La decisión impacta de lleno en un área que el propio Presidente calificó como una “emergencia nacional” marcada por el avance del crimen organizado.
Kast anuncia recorte de 77 millones de dólares en seguridad con «emergencia» por crímeneshttps://t.co/pLDbEpt0zt pic.twitter.com/UtHDcmohv6
— Unión Radio (@Unionradionet) March 29, 2026
La propuesta, presentada ante el Congreso por la ministra Trinidad Steinert, contempla una baja de 55,6 millones de dólares en Carabineros, 17,4 millones en la Policía de Investigaciones y 5,4 millones en programas como el Plan Nacional Contra el Crimen Organizado y el Plan Calles Sin Violencia.
Es decir, el ajuste pega directamente en las estructuras operativas que sostienen la persecución penal.
Desde el Ejecutivo aseguran que no se tocarán “aspectos sensibles”, pero el argumento no convence.
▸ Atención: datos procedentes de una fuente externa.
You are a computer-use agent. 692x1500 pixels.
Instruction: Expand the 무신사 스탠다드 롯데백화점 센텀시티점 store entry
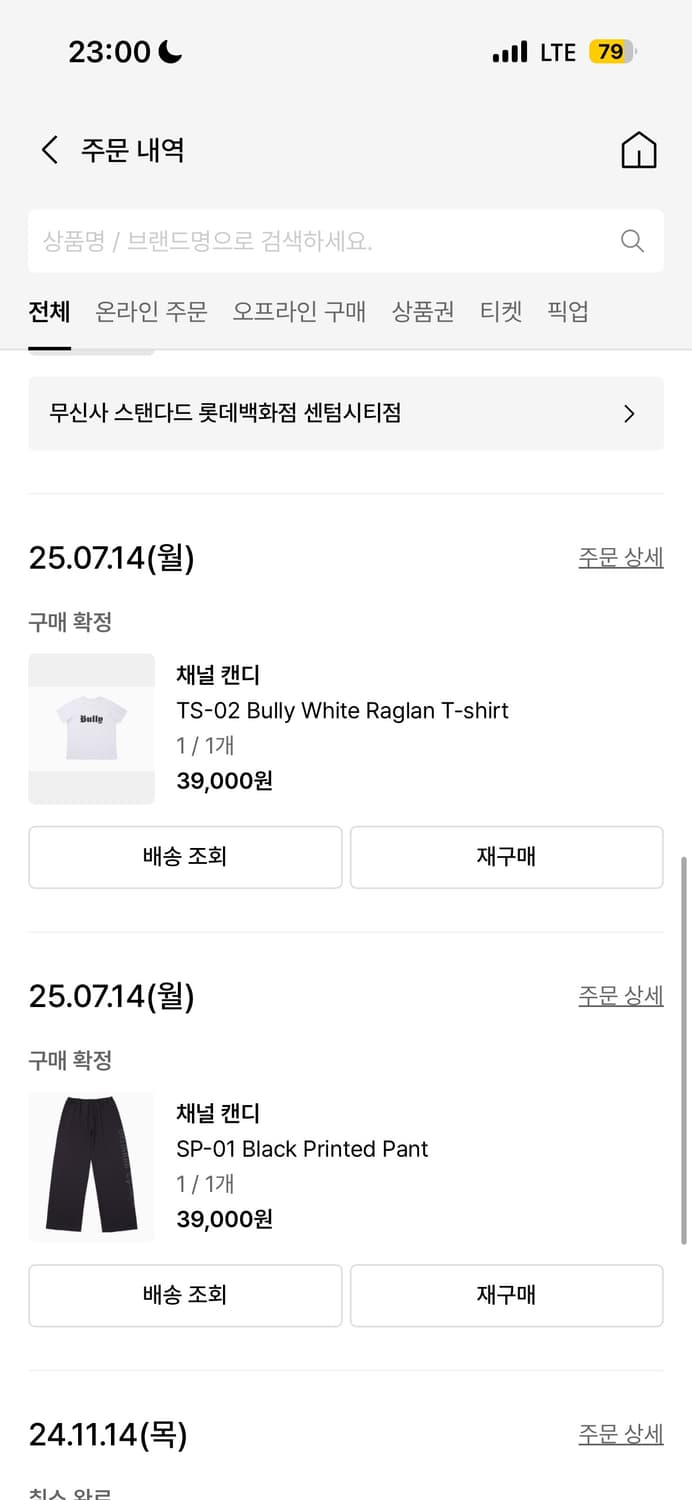pos(346,413)
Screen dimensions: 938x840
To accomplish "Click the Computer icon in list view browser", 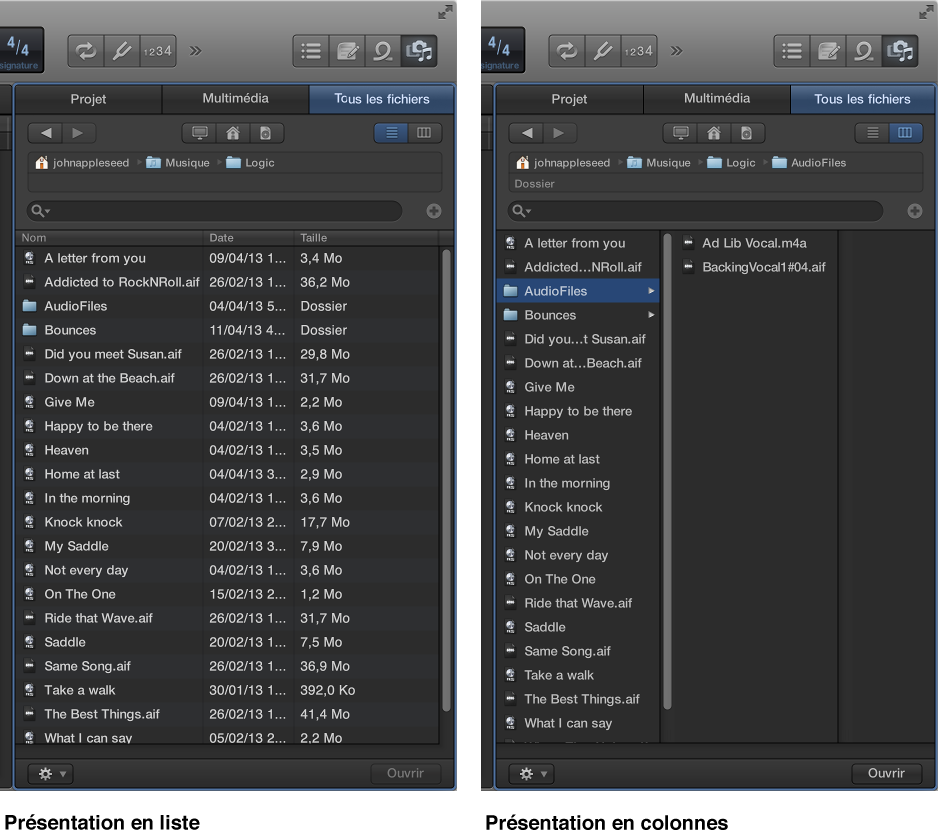I will coord(200,133).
Especialistas advierten que reducir recursos básicos —combustible, traslados, diligencias— afecta de forma inmediata la capacidad policial. La contradicción es evidente: se instala un discurso de urgencia mientras se debilitan las herramientas para enfrentarla.
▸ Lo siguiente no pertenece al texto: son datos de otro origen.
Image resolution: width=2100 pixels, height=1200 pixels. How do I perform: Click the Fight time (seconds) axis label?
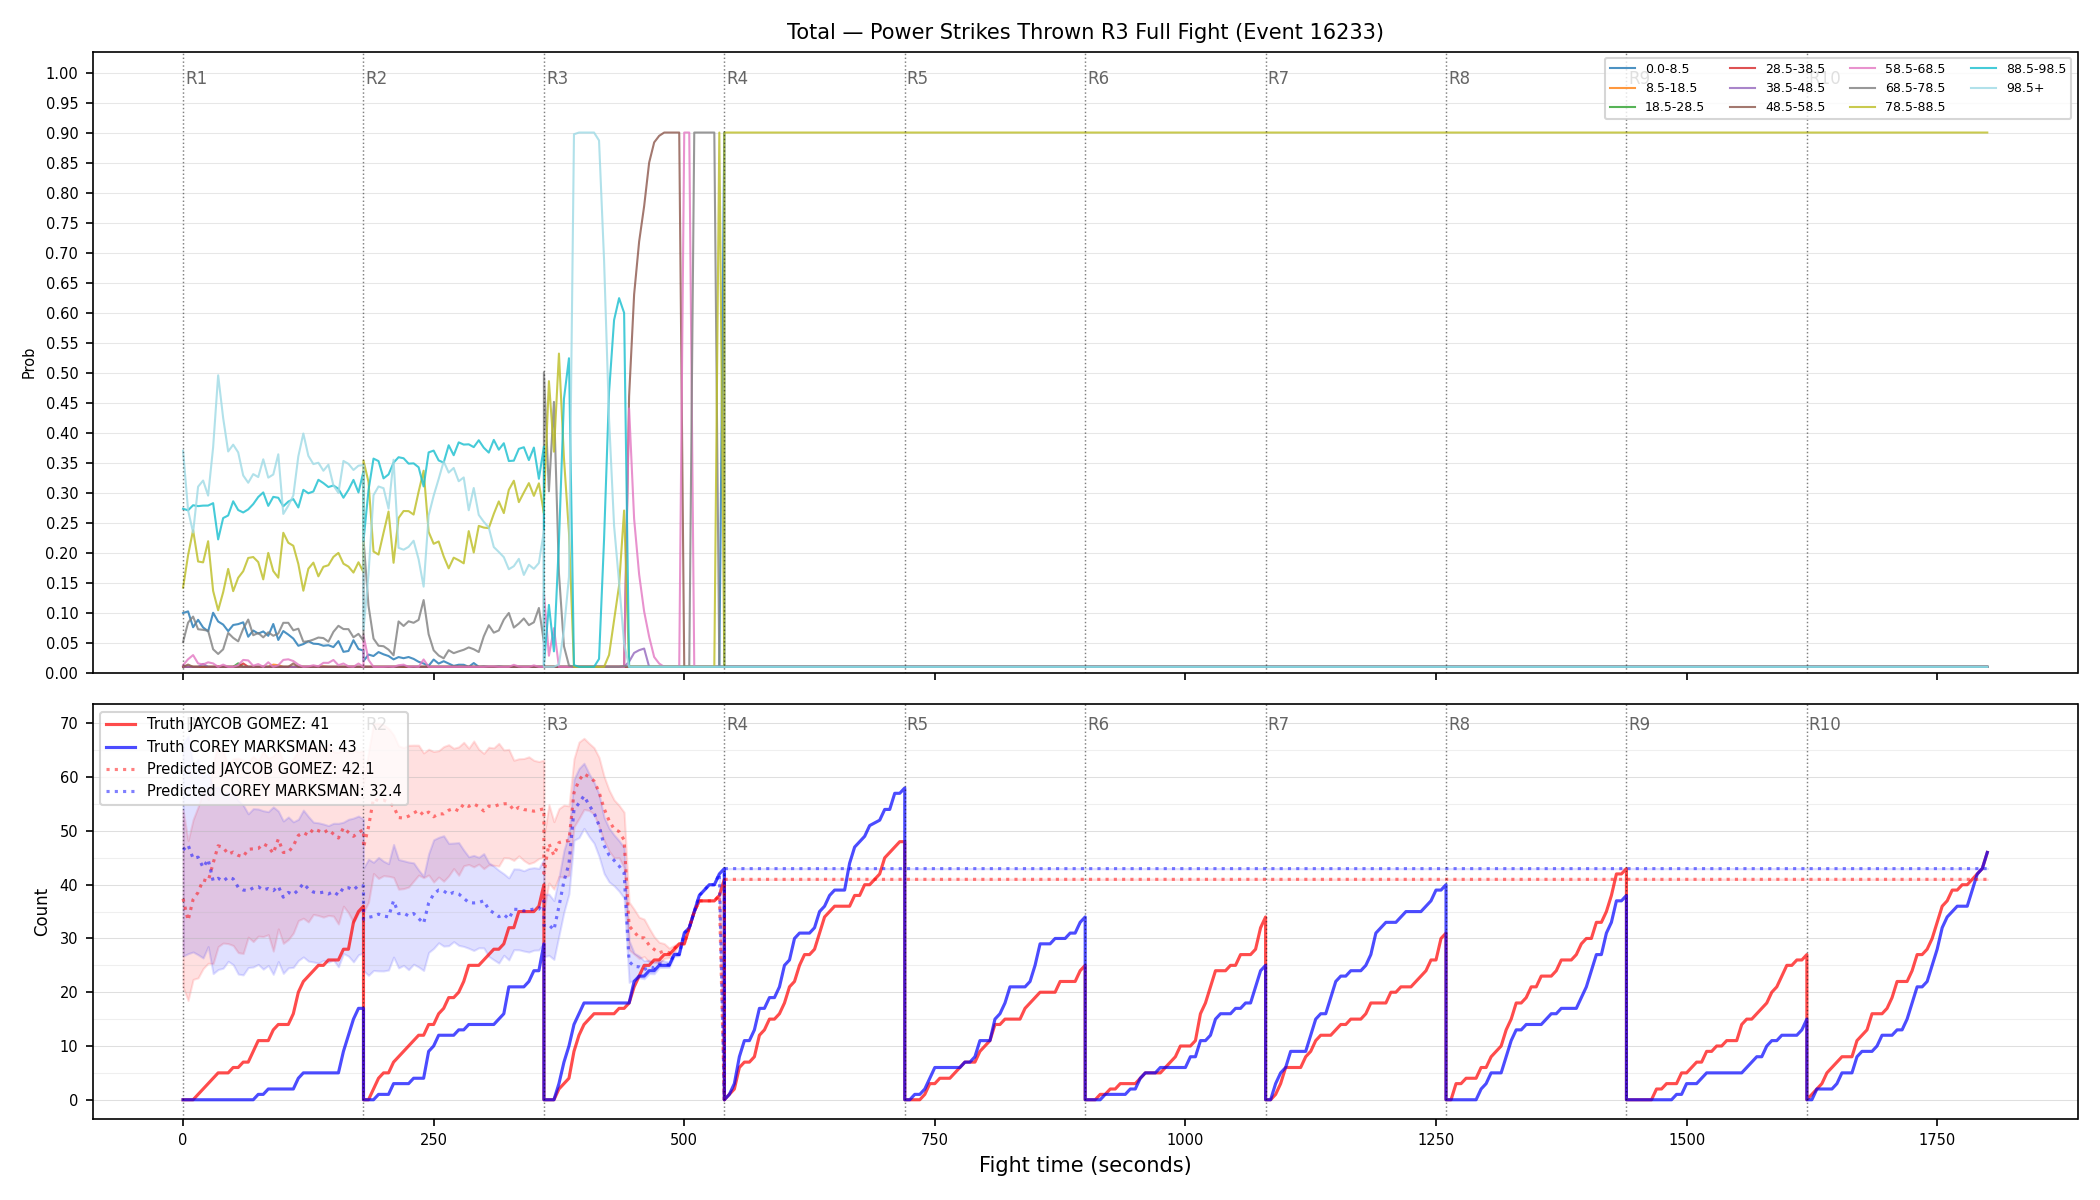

El recorte se enmarca en un ajuste general de 3 por ciento en todos los ministerios, lo que diluye la supuesta prioridad de la seguridad. Más aún, llega en un contexto donde los homicidios mostraron una caída de 11,5 por ciento en 2025, con una tasa que descendió de 6,1 a 5,4 por cada 100.000 habitantes.
Lejos de un Estado desbordado, los datos sugieren un sistema bajo presión que comenzaba a reaccionar. Aun así, la administración Kast opta por recortar.
El riesgo, advierten expertos, es claro: pérdida de capacidad operativa, descoordinación estratégica y un eventual rebrote del crimen organizado si se afloja la persecución.
El ajuste no solo tensiona la política de seguridad. También deja en evidencia un sello: recortar incluso donde el propio gobierno dice que no se puede fallar.